A homossexualidade ou, melhor dizendo, o preconceito contra homossexuais, é um assunto que sempre ficou como pano de fundo em For All Mankind, tendo a astronauta – que agora é presidente dos EUA – Ellen Wilson como a “representante” do assunto, com ela tendo conseguido chegar aonde chegou porque decidiu enterrar profundamente sua orientação sexual. Era inevitável, porém, que alguma hora os showrunners Ronald D. Moore, Matt Wolpert e Ben Nedivi encarariam a questão de frente e essa hora chegou em New Eden.

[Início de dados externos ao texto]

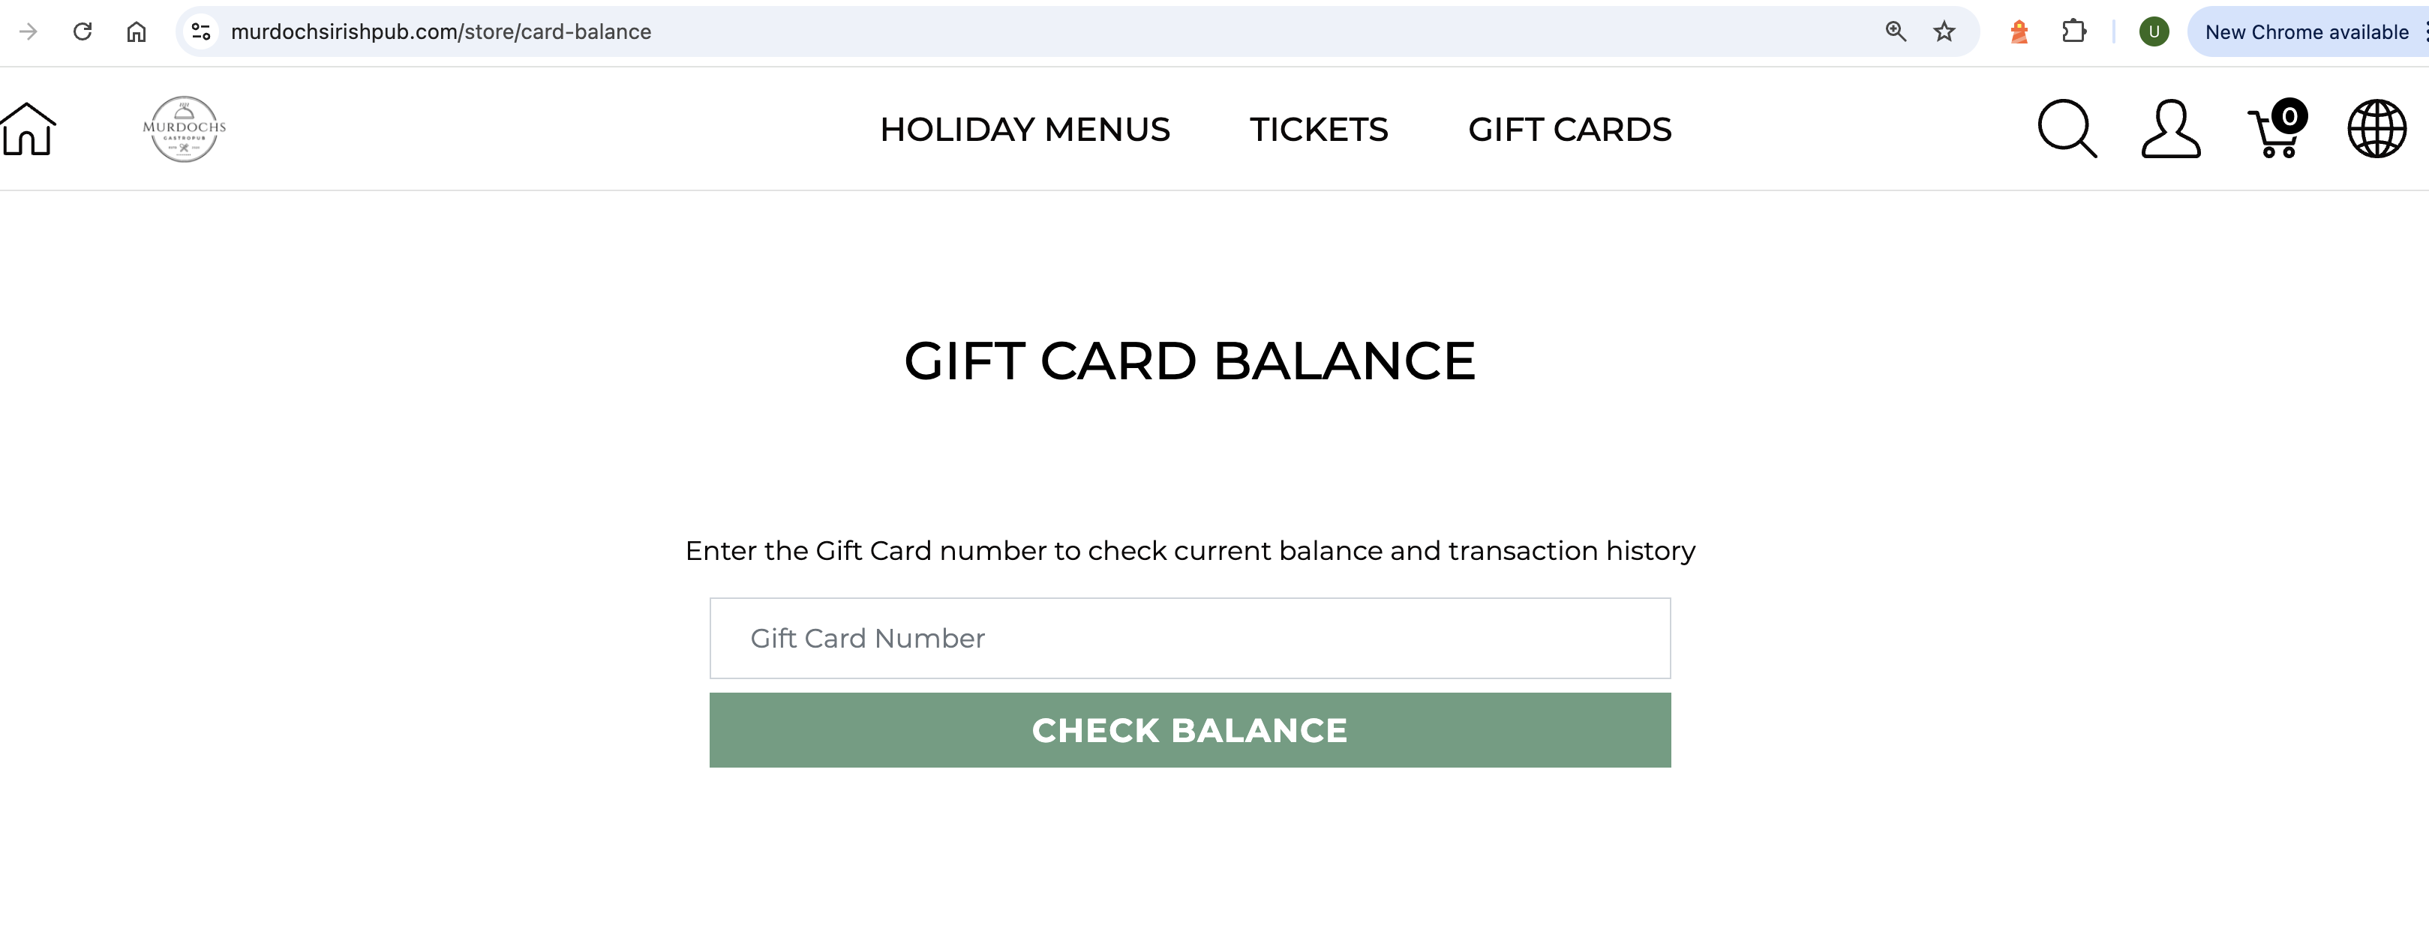This screenshot has width=2429, height=952.
Task: Bookmark this page with star icon
Action: 1944,32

E a forma como o roteiro de Stephanie Shannon lida com o assunto é surpreendente por não seguir o caminho mais óbvio, ou seja, começando justamente por Ellen em eventual escândalo que espelhasse o de Bill Clinton com Monica Lewinski só que em proporções infinitamente maiores. Muito ao contrário, o texto começa da maneira mais improvável e, em um primeiro relance, estranha, ao fazer com que o militar e astronauta americano da NASA Will Tyler (Robert Bailey Jr.) saísse do armário em transmissão direta de Marte. Digo que foi de maneira improvável e estranha porque Tyler não era, até esse ponto da série, um personagem propriamente dito, mas sim não muito mais do que um figurante, ou seja, alguém sem passado ou presente que conhecíamos e cuja revelação bombástica em tese não deveria ecoar bem pela sua unidimensionalidade.

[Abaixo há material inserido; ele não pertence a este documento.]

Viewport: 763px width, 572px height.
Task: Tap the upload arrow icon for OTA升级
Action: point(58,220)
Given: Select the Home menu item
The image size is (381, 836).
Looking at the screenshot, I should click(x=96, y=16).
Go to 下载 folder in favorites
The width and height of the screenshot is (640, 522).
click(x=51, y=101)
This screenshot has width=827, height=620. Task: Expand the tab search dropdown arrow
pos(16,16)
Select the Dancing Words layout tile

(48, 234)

Mas é justamente por isso que, ruminando sobre o episódio, concluí que a escolha foi absolutamente brilhante. Se a narrativa sobre o preconceito contra homossexuais começasse a partir da presidente dos EUA, a trama arriscaria perder de vista a exploração do Planeta Vermelho pela Sojourner e pela Phoenix, pois exigiria grande foco nos núcleos de personagens na Terra. Ao criar um “escândalo” que podemos chamar de galáctico, o peso dado a Marte passa a ser o mesmo dado à Terra, mantendo o equilíbrio necessário para que os personagens novos e antigos mantivessem seu destaque. Além disso, e talvez mais importante, a decisão de Will Tyler não é relevante porque ela vem de Will Tyler ou de qualquer outro personagem da série, mas sim porque ela é uma decisão crucial por si só, conhecendo a fundo ou não o personagem. Revelar-se como homossexual (ou, sendo bem sincero, qualquer outra coisa que não seja heterossexual)  mesmo hoje em dia gera ataques histéricos em redes sociais, com países inteiros ainda proibindo, prendendo e matando pessoas de outras orientações sexuais, imagine no caso de um astronauta da NASA que está dentre os primeiros a pisar em um planeta desconhecido?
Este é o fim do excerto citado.